Manually managing rapidly churning software tools and the resulting web of dependencies can be a constant drain on data scientist productivity, and the source of hard-to-debug discrepancies between results seen in training and production.

Unifying the ML workflow

Ultimately, as an organization’s use of data science and machine learning matures, both business and technical stakeholders alike benefit from a unified ML workflow, with a common framework for working with the organization’s data, experiments, models, and tools.

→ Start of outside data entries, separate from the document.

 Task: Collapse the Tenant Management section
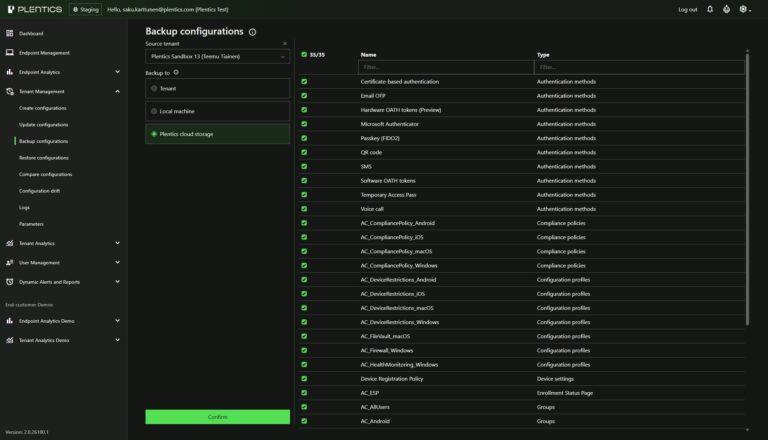(x=118, y=91)

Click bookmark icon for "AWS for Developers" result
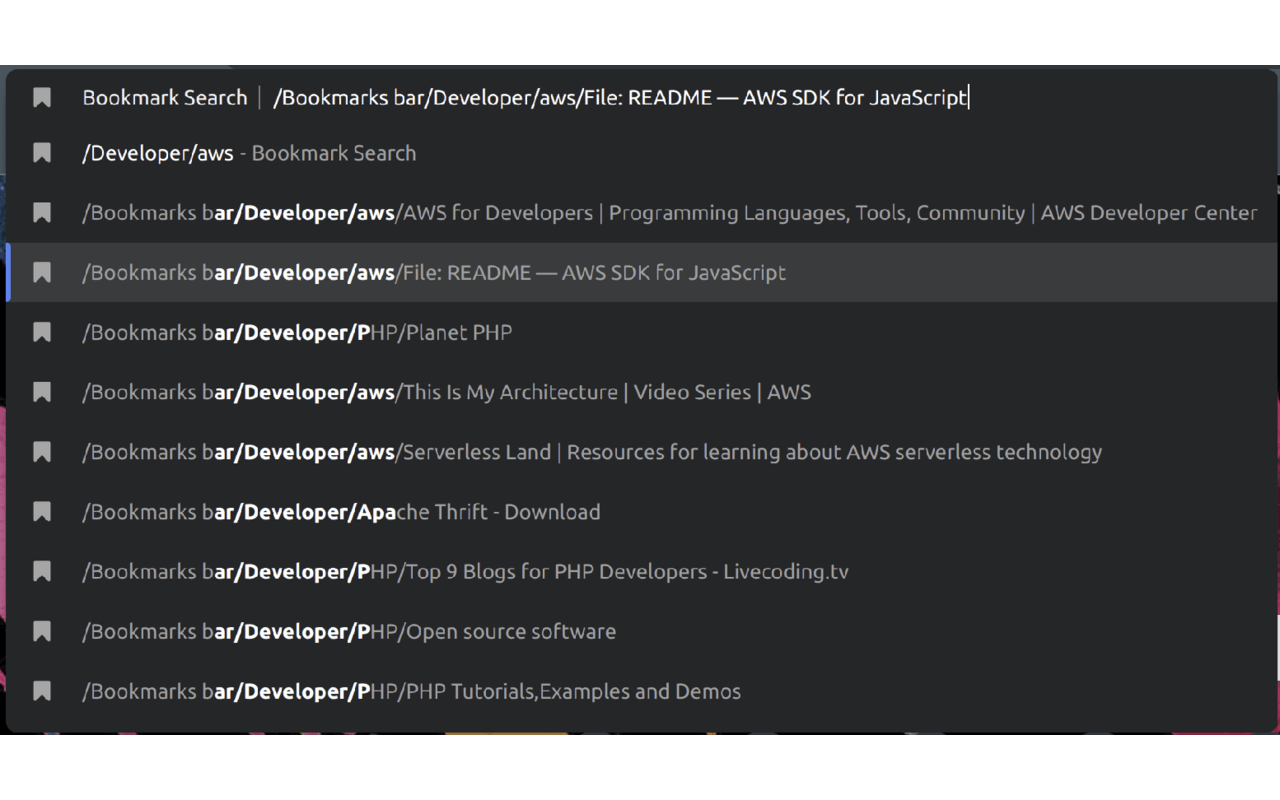point(41,212)
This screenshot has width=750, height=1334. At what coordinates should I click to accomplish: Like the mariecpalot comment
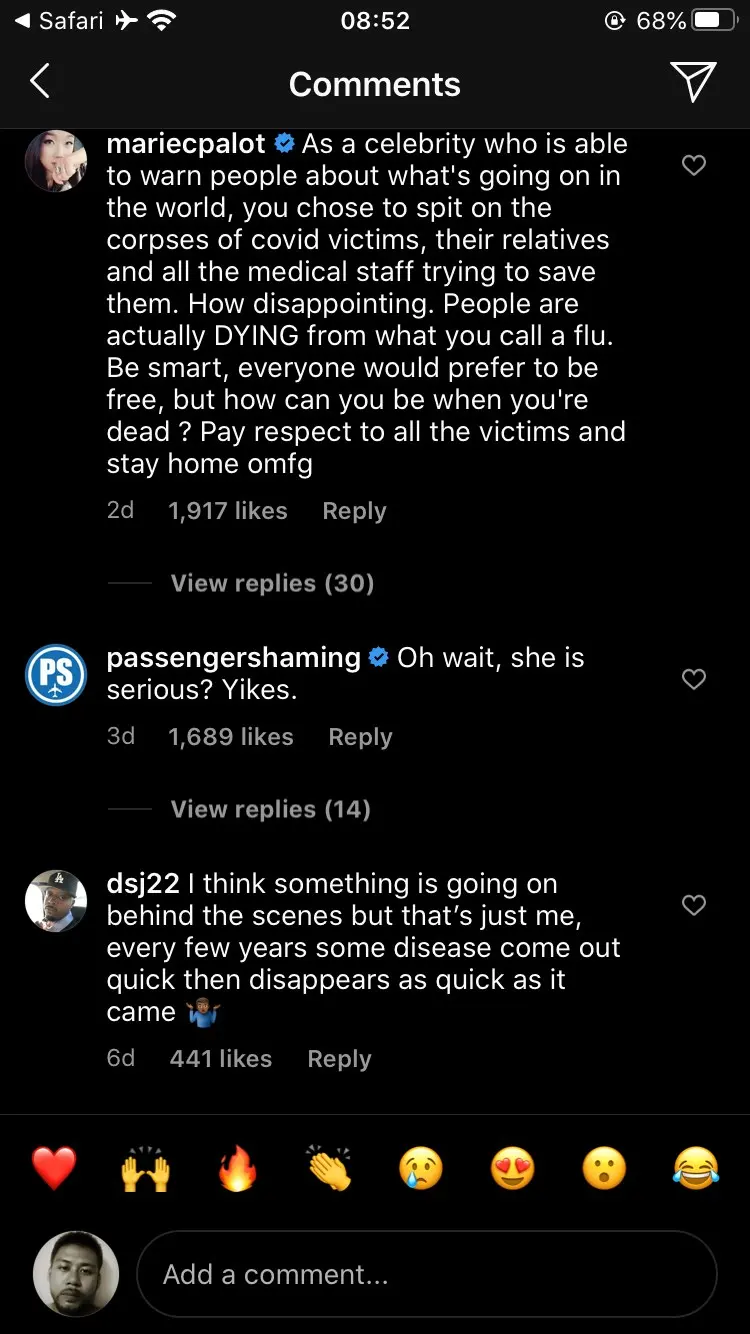tap(694, 165)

The benefits of a common platform apply across the ML workflow. A unified view of data, as we’ve previously discussed, helps data scientists find the data they need to build models more quickly. A unified view of experiments helps individual users and teams identify what’s working faster, and helps managers understand how resources are being allocated. A unified view of deployed models helps operations and DevOps teams monitor performance across a wide fleet of services. And a unified view of infrastructure helps data scientists more readily access the resources they need for training.

With a unified approach to the machine learning workflow, it becomes much easier to facilitate and manage cross-team collaboration, promote the reuse of existing resources, and take advantage of shared skills. It also enables individual team members to more quickly become productive when transitioning to new projects, driving increased efficiency and better overall outcomes for data science and ML/AI projects.